*** Opening Records ***

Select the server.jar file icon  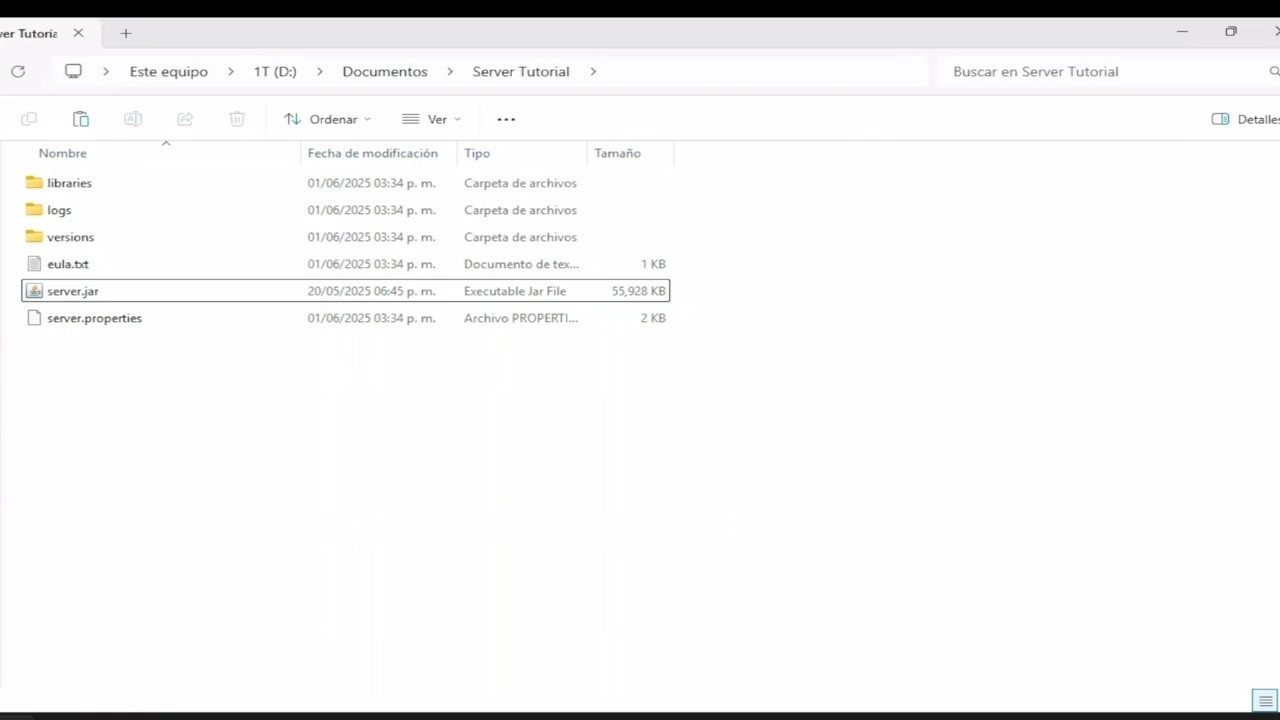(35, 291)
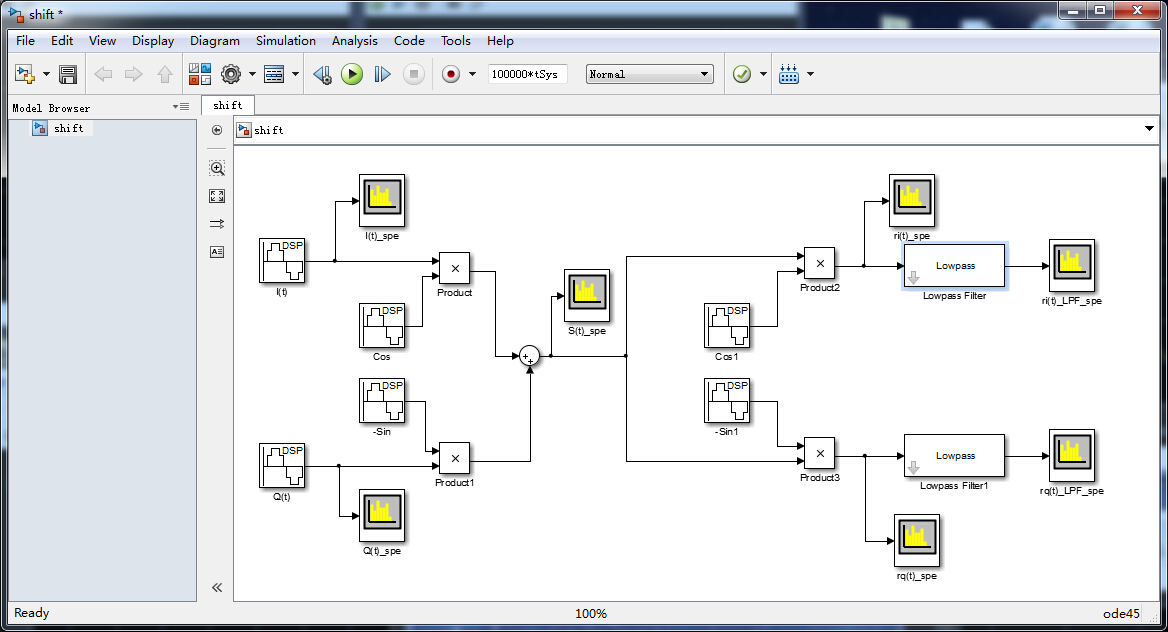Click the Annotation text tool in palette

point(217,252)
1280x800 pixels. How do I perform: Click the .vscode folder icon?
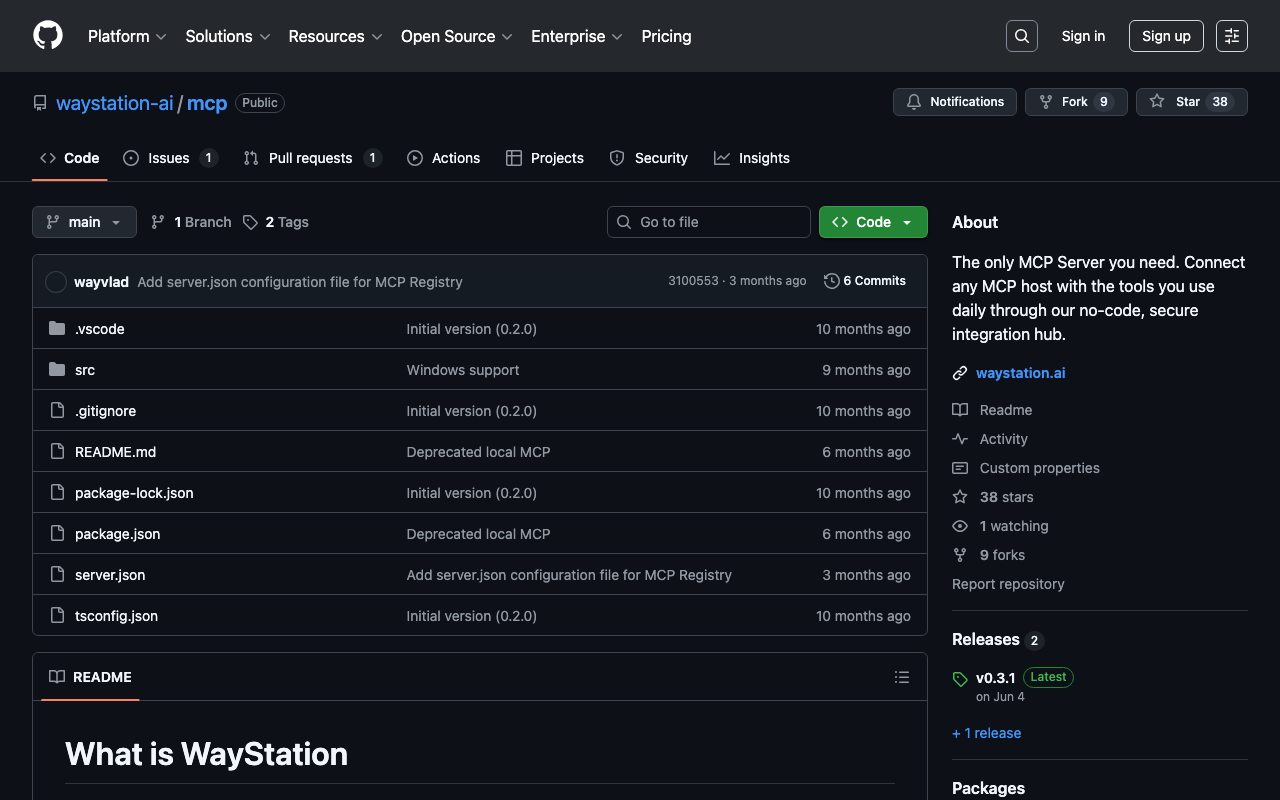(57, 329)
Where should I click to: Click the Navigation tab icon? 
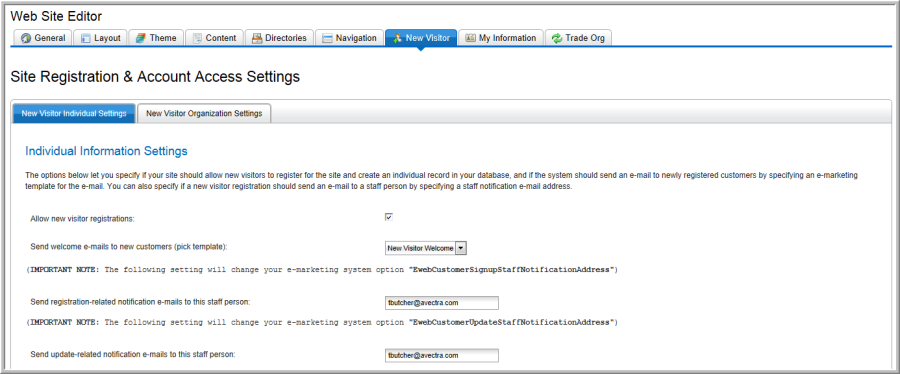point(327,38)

*** Closing Records ***

### Task directions
Omit the pictures, and please restate word for word the lines running from the line with "1280x800 pixels. How" to the end of the entries.

### Answer box
1280x800 pixels. How do I perform: Click the .vscode folder icon?
(57, 329)
Where should I click to: Click the Navigation tab icon? 
point(327,38)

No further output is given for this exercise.